Time-Series Forecasting Without Pain: Baselines First

By Samuel Labant Published Jan 9, 2026 Updated Jan 9, 2026

If your forecasting model “looks amazing,” it’s usually because the baseline was weak or the evaluation was dishonest. Start with strong baselines and time-aware backtests—then you can improve with confidence.

Quickstart: the 15-minute forecasting setup

Use this post like a checklist. You’ll get a baseline that’s hard to beat, an evaluation you can trust, and a simple path to “fancier” models only when they actually help.
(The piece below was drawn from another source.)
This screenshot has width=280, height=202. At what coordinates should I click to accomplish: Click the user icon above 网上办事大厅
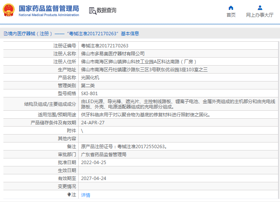(260, 8)
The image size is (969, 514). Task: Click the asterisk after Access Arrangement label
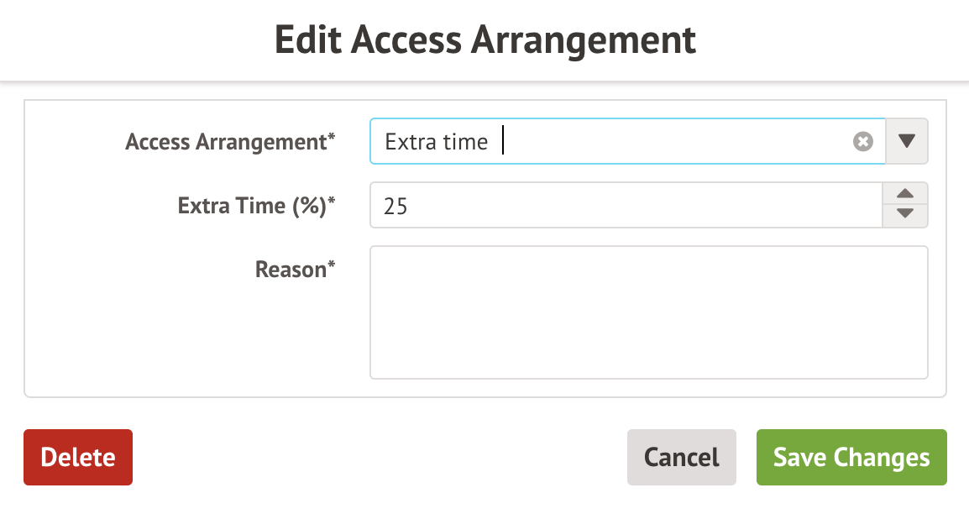coord(331,138)
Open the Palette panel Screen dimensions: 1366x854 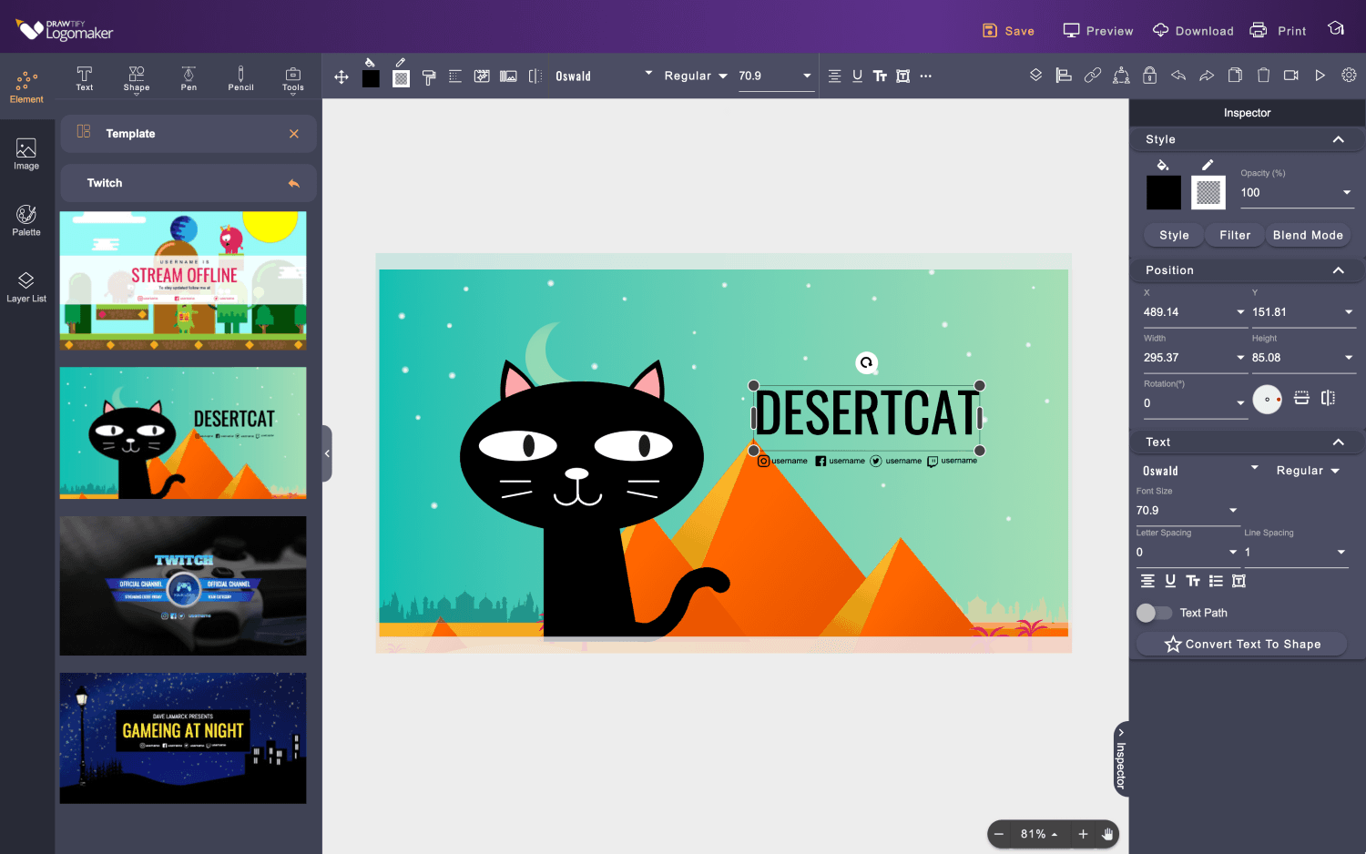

1) Choose a baseline (pick one)

Naive: tomorrow = today (best for random-walk-like series)
Seasonal naive: next week’s Monday = last week’s Monday
Moving average: forecast = mean of last k points
ETS (Exponential Smoothing): trend/seasonality without heavy tuning

2) Evaluate honestly (don’t leak)

Split by time (never random split)
Use rolling backtests (multiple folds)
Report a baseline score first
Track at least one scale-free metric (e.g. MAPE/SMAPE) + one absolute (MAE)

The “pain-free” rule

Don’t ask “which model is best?” yet. First ask: “Can I beat seasonal naive in a clean backtest?” If you can’t, fancy models will waste your time.
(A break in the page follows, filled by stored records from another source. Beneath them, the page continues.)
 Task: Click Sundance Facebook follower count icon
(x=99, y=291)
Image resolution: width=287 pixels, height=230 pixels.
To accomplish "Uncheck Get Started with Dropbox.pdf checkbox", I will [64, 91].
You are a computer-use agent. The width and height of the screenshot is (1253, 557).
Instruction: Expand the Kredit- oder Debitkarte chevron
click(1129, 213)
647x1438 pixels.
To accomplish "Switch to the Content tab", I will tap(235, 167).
What you’ll walk away with

A strong baseline ladder (easy → strong)
A backtesting recipe that prevents overfitting
Common traps and how to avoid them
A cheatsheet you can reuse on every new dataset

Overview: why baselines beat most “smart” models

Time series are deceptive: the past strongly predicts the future, so even flawed methods can look good. That’s why forecasting projects often fail in production—models overfit, evaluation leaks future info, and the simplest method would have performed just as well.

A good baseline answers the right question

A baseline isn’t “something to beat.” It’s the minimum performance you must justify before deploying anything complex.

Baseline	When it shines	What it teaches you
Naive	Random-walk-ish series (stocks, noisy sensors)	Whether the series is predictable at all
Seasonal naive	Weekly/daily seasonality (traffic, sales)	Whether you’re beating “repeat last season”
Moving average	Smoothing noise, short horizons	How much noise vs signal you have
ETS (Exp. smoothing)	Trend + seasonality without feature engineering	What “classical forecasting” can do with almost no effort

The fastest way to avoid overfitting

If your model can’t beat seasonal naive on multiple rolling backtests, your pipeline is usually the problem (split, leakage, features), not the algorithm.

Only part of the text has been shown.